# how much of som is ai?
I trained a 271 + 249 + 1 (521) byte 15 parameter AI Detection KMeans model on
every SoM devlog. Here's how it went!
## How this version works
### Functional Training
- Get every devlog from SoM api
- Calculate text features
- KMeans training
- Export model
- Meause the model against its own training data to see how much of SoM is AI.
### Functional Inference
- Load the previously exported model
- Compute text features
- Perform a prediction with the features and exported model
## My whole brainsstorming era
First I made an embedder using L12 MiniLM on huggingface. This suprisingly
worked first try, embedding every single devlog in under 30s (credit to my super
computer). Due to the popular "Everything is AI whyyy" complaints from hackclub
members, I then attempted to measure how much of the devlogs were written by AI.
I decided to use the `linfa` ecosystem by the `rust-ml` group. I use a KMeans
algorithim to classify the text into two unlabeled clusters based off of a
feature matrix.
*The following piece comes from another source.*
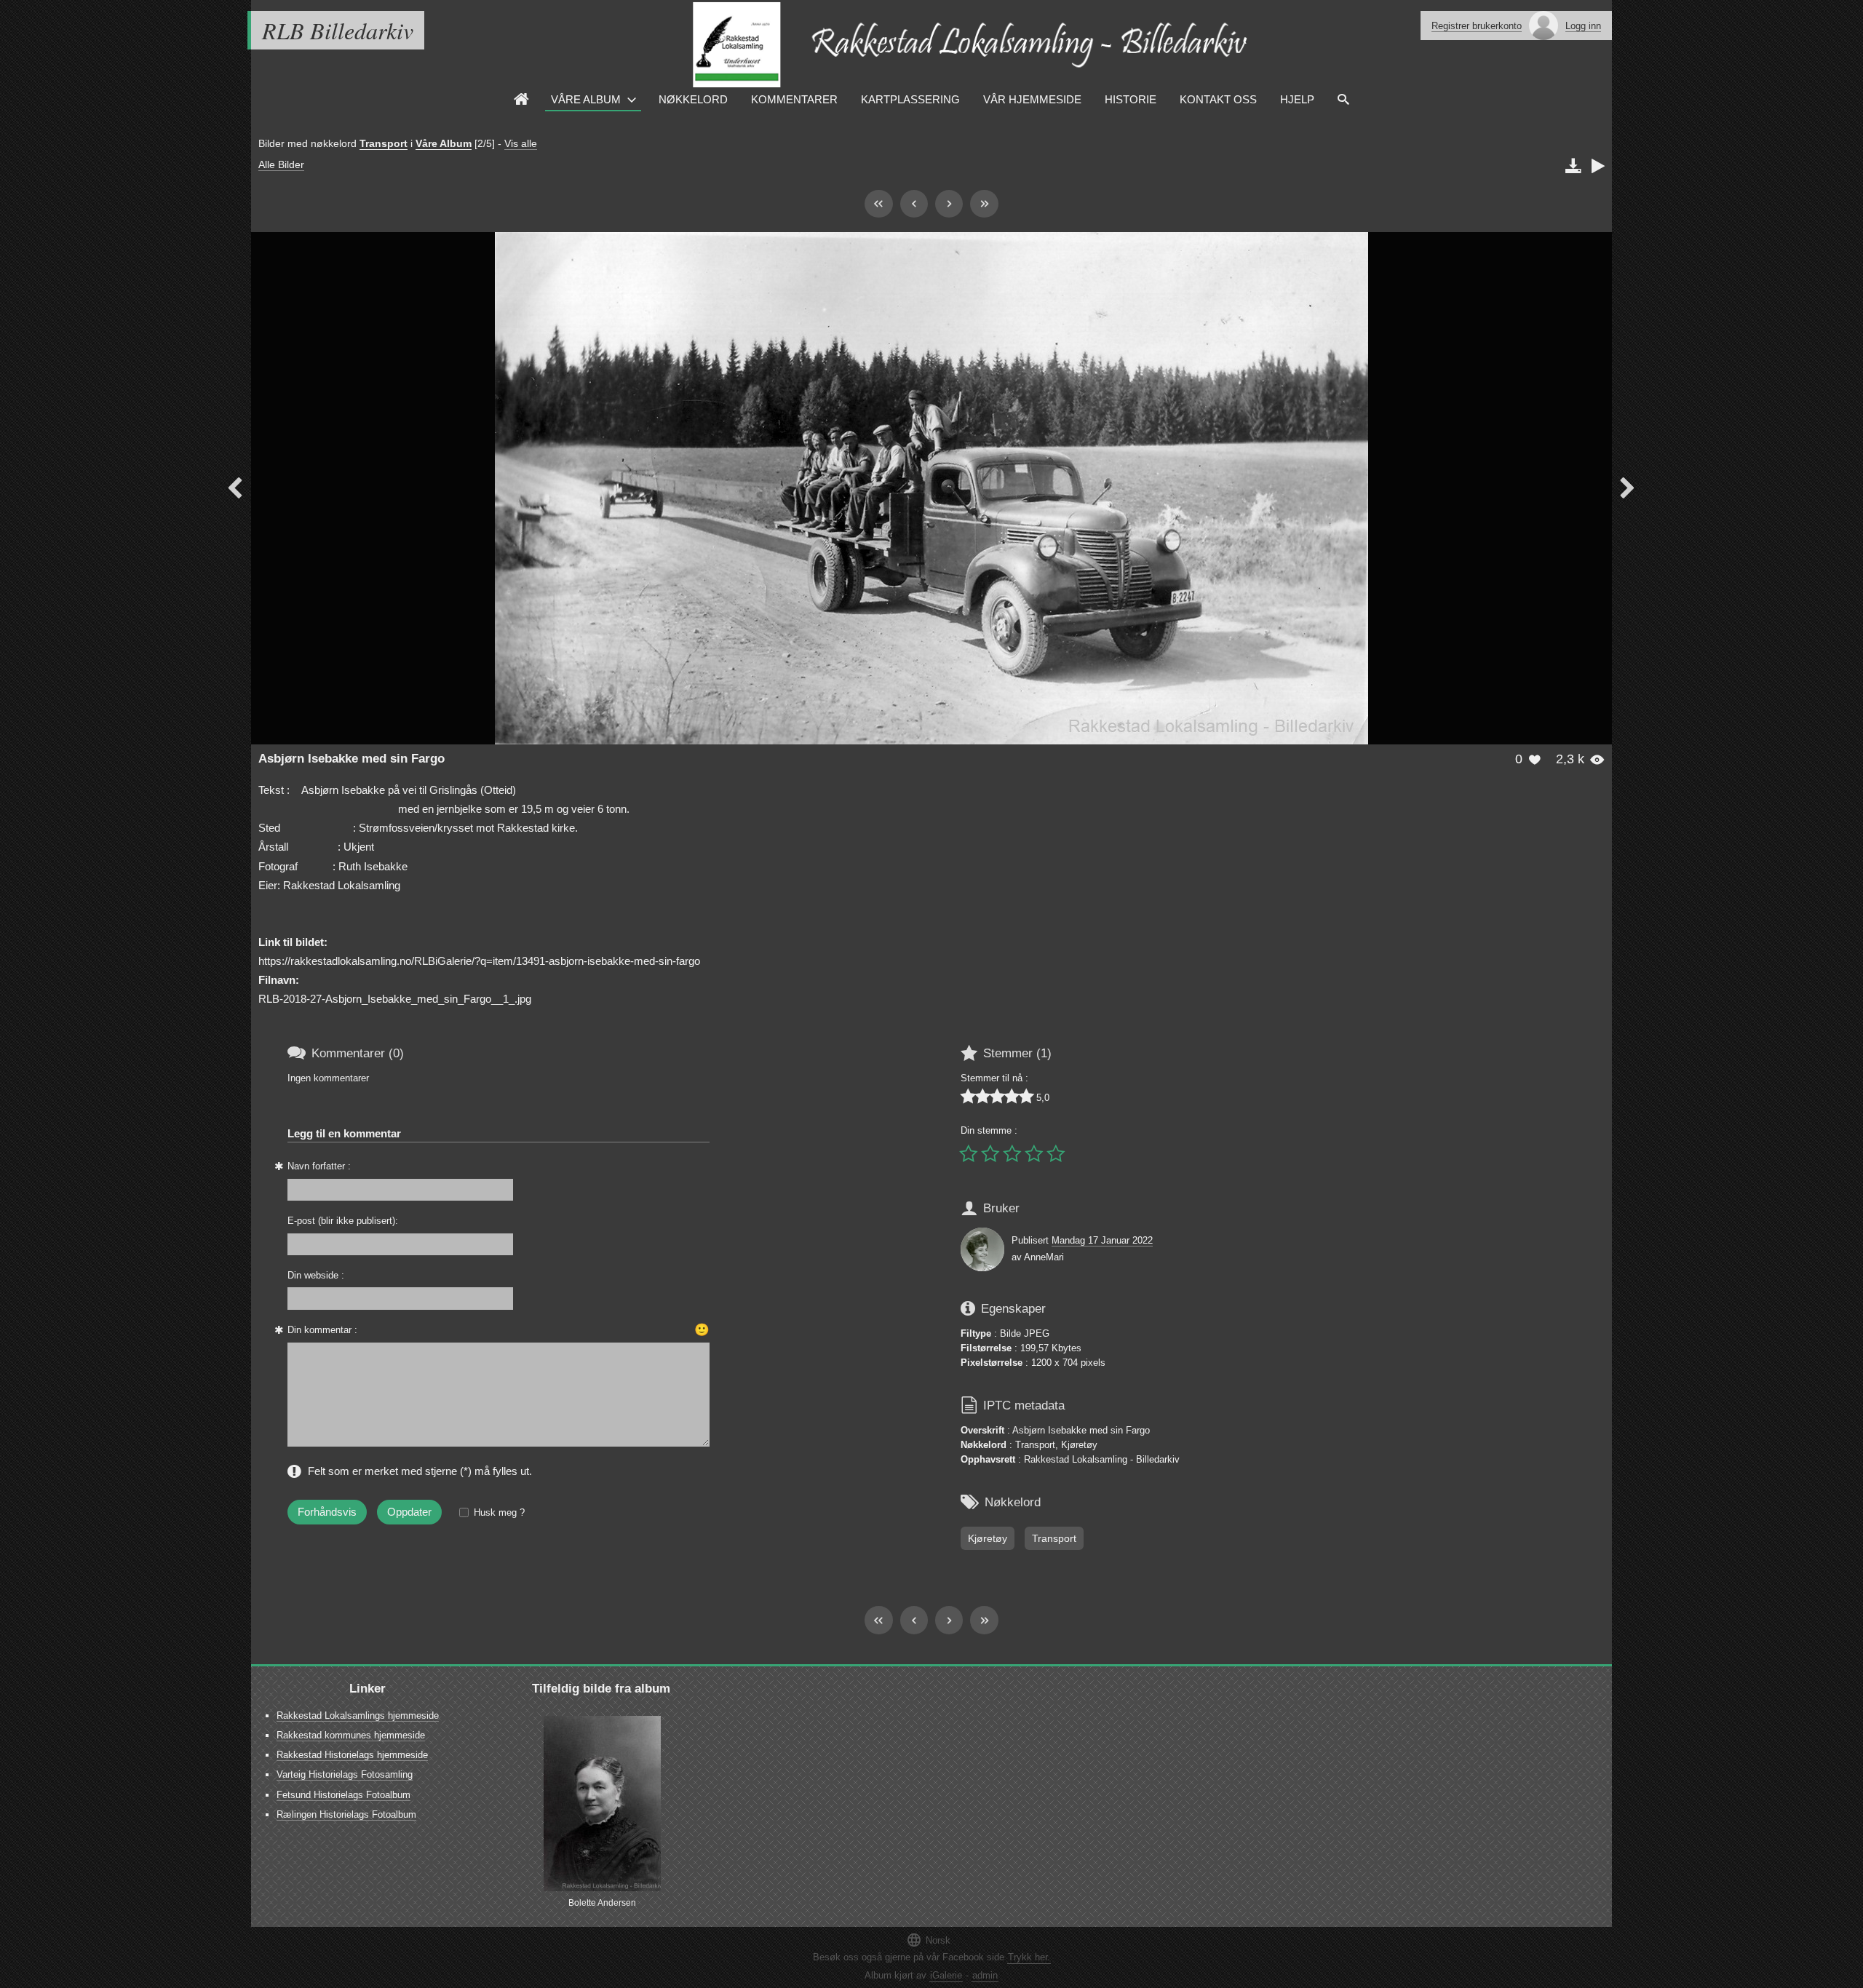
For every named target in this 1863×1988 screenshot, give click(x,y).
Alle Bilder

I calculate these features:
```rust
struct TextMetrics {
// higher = more AI-like
pub emoji_rate: f64, // Emoji * 2 / sentences
pub buzzword_rate: f64, // Buzzwords
pub not_just_count: f64, // It's not just _, it's _
pub html_escape_count: f64, // &
pub devlog_count: f64, // Devlog #whatever
pub irregular_ellipsis: f64, // bad ellipses
pub irregular_quotations: f64, // Fancy quotation marks / total quotation marks
pub irregular_dashes: f64, // Em-dashes / total dashes
pub irregular_markdown: f64, // bad markdown syntax present
pub labels: f64,
pub hashtags: f64,
}
```
I then piped them all into a KMeans model and trained it a few (10 billion)
times.
## Library
You can run the latest pre-trained version of the model in your own projects
like this
```sh
cargo add sonai # Summer of No AI
```
```rust
// This code works in WASM too!
use sonai::{predict, Prediction};
fn main() {
let Prediction { chance_ai, chance_human } = predict("Hello, world!");
let chance_ai = chance_ai * 100;
let chance_human = chance_human * 100;
println!("{chance_ai}% ai, {chance_human}% human");
}
```
## DIY
### Project-structure
- `training-bin` Training, generates a model.kmeans and model.ai.cluster inside
the `sonai` crate.
- `sonai"` Runs a model.kmeans and performs predictions. This can be installed
as a library in wasm and non-wasm environments.
- `sonai-metrics` Helper lib to calculate text metrics
Place `JOURNEY=` in `training-bin/.env` to fetch devlogs & projects, or use the
provided `training-bin/som.data` file.
### Training
To train the model, run the binary in `training-bin`
```sh
cd training-bin
cargo r -r
```
### WASM
For demo purposes, this crate has been ported to WASM and a static site where
you can run the AI detection model on your own text. Compile the wasm demo
yourself with:
> [!NOTE]
> wasm-pack & rustwasm has been deprecated, the old way is still here for legacy
> reasons
>
> ```sh
> cd sonai
> wasm-pack build --release -d ../inference-wasm-web/src/pkg
> ```
>
> All the opt flags have been preconfigured in `Cargo.toml`
```sh
cd sonai
cargo build --release --target wasm32-unknown-unknown
wasm-bindgen ../target/wasm32-unknown-unknown/release/sonai.wasm --out-dir ../inference-wasm-web/src/pkg --target bundler
wasm-opt -O4 --strip-debug --enable-bulk-memory-opt -o ../inference-wasm-web/src/pkg/sonai_bg.wasm ../inference-wasm-web/src/pkg/sonai_bg.wasm
```
#### License
Licensed under either of Apache License, Version
2.0 or MIT license at your option.
Unless you explicitly state otherwise, any contribution intentionally submitted
for inclusion by you, as defined in the Apache-2.0 license, shall be
dual licensed as above, without any additional terms or conditions.